You can visualize the MD trajectories using py4vasp!

import py4vasp
my_calc = py4vasp.Calculation.from_path("./e09_free-MD-SN2/run1") 

my_calc.structure[:].plot()

After the calculation has completed, a second directory run2 appears in this example's directory. Change to this example's directory and grep the reaction coordinate from the REPORT files of both runs and write them to reaction_coordinate.dat!

Click to see the answer!

cd $TUTORIALS/MD/e09_*
    grep mc run1/REPORT | awk '{print $3}' > reaction_coordinate.dat
    grep mc run2/REPORT | awk '{print $3}' >> reaction_coordinate.dat

Note that the corresponding line in the REPORT file starts with mc> for monitored coordinate, in contrast to cc> in Example 8 where the coordinate was constrained.

import numpy as np
import plotly.express as px
import pandas as pd

filename = "./e09_free-MD-SN2/reaction_coordinate.dat"

# read the reaction coordinate xi from file
xi = np.loadtxt( filename )

# plot the probability density of xi as a histogram
df = pd.DataFrame({"reaction coordinate (Angstrom)" : xi})
px.histogram(df, x="reaction coordinate (Angstrom)", nbins=200, histnorm="probability density")

import numpy as np
from py4vasp import plot

filename = "./e09_free-MD-SN2/reaction_coordinate.dat"

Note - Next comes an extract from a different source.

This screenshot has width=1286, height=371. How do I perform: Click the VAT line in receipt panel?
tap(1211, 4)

# read the reaction coordinate xi from file
xi = np.loadtxt( filename )

# plot the probability density of xi as a histogram
rate, bins = np.histogram(xi, bins=200, density=True)
centers = 0.5 * (bins[1:] + bins[:-1])
plot(centers, rate, xlabel="reaction coordinate (Angstrom)", ylabel="probability density")

Does the reaction occur spontaneously in this simulation? What if you continued the simulation? What is the value of $P(\xi')$ at $\xi'=-1.5$?

Click to see the answer!

No, the reaction does not occur spontaneously. This is evident from the vanishing probability density in the product's region $\xi' > 0.1Å$. Since the reaction is an activated process with an free-energy barrier much higher than $k_BT$, it is very unlikely to observe even a single transition event in a straightforward MD simulation of affordable length. This is why reactions and other activated processes are called rare events. Considering the interval $[-1.5Å,-1.49Å]$, $P(\xi')\approx1.54$.

9.4 Questions¶

What does STATUS=7 in the ICONST file set?
What is an Arrhenius plot?

10 Average velocity at the transition state
$\uparrow$
¶

By the end of this tutorial, you will be able to:

perform a convergence study over number of molecular dynamics steps
compute the reaction rate and phenomenological activation energy
run a constrained molecular dynamics simulation

10.1 Task¶

Compute the average generalized velocity at the transition state, where chloromethane binds a chloride ion, and compute the reaction rate and phenomenological activation energy.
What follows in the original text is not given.